__WHAT YOU ARE ASKED TO DO__: Copy the listing below, changing "Screen dimensions" to "Display size" and leaving everything else as it is.

__SUPPLIED RECORDS__:
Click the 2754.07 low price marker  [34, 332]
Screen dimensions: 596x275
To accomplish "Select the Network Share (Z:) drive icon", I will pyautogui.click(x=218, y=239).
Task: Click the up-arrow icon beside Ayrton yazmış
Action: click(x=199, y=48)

__COMPLETE OUTPUT__:
Click the 2754.07 low price marker  [34, 332]
Display size: 596x275
To accomplish "Select the Network Share (Z:) drive icon", I will pyautogui.click(x=218, y=239).
Task: Click the up-arrow icon beside Ayrton yazmış
Action: click(x=199, y=48)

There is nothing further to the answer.